The Rock of Cashel has the toilets, the signs, the Careful Nows of a Big Tourist Thing. It also has the more colourful origin theory. It’s the standard ‘Devil takes a bite out of a mountain twenty miles away, breaks his tooth and spits out the rock at Cashel’ kind of thing. St Patrick is thrown in there somewhere too. Our ancient ancestors would literally do anything to avoid Junior Cert Geography. Meanwhile, Hore Abbey is just your basic 900-year-old ruined Cistercian Abbey in a field with a cow-dung splatted path to the cloister, and a stile and a tourist-battered grass path to the eastern side. And its origin story is mainly bureaucratic (an archbishop got in a huff). Either way, Hore Abbey is a wonderful example of the way in which Ireland’s Ancient Stuff is strewn across the landscape like toys on the floor. (A bit like Grangefertagh Round Tower you can see from motorway on the Cork Dublin road. It’s looks like it’s just…like… in someone’s yard.)
And it was when watching the Two clamber over a stile galumph across clumpy field towards this magnificent ruined abbey which looked like it had landed out of the sky, that my wife said “It’s like the Hounds of the Morrigan” and I knew exactly what she meant.
Nearly 700 pages long, the fantasy book written by Pat O’Shea, published in 1985, HOTM was a book you didn’t want to end. Written for children, re-read by them as adults. It’s about a boy called Pidge and his five year old sister Brigit who go on a save-the-world adventure through Irish mythology. It’s funny, scary, exciting, thought-provoking and it brings you on a journey where you meet Dagda, Queen Maeve and Ailill, the goddess Brigid, Angus Og, The Morrigan, a triple goddess made of herself and Bodb, the Scald Crow, Macha, the Queen of Phantoms. There’s just not enough Scald Crows on the go these days.

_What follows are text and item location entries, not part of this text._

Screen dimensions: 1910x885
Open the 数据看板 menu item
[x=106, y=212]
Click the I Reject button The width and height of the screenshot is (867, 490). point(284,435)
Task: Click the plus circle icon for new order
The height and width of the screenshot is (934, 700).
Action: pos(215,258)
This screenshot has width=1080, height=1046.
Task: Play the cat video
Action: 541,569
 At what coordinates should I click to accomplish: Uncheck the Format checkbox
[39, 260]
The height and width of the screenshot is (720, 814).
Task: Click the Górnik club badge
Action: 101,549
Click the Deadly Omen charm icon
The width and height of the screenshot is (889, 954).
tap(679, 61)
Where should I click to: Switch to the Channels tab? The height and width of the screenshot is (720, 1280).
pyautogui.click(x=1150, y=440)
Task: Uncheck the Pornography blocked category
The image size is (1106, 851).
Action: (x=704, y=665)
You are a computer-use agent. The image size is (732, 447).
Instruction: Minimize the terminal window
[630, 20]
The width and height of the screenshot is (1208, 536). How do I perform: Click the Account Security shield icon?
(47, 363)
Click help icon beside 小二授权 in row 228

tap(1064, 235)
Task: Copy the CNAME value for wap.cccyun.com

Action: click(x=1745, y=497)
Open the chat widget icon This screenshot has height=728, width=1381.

Scarcely more believable is the idea that children just go wandering across the Irish countryside hopping stiles left right and centre and completely unhindered by gates with remote controls. The book opens with Pidge cycling into Galway by himself. Honestly where do they get these ideas?!
It’s that most tantalising of dreams – to just ramble. Imagine the whole countryside opened up and you just adventure! (Obviously not on our farm. The hoors would leave the gates open. Guaranteed.)
But in the absence of that, I desperately want someone to make The Hounds of The Morrigan into a film. If Marvel can make fifty four films about Thor, surely we should have our own blockbuster here about a character for whom a lump hammer is not their main character trait. If nothing else it’ll get the book into the hands of thousands of children who were born too late to read one of the greatest stories written here.
I’ll crawl over stones to get to it. Or at least climb over a stile.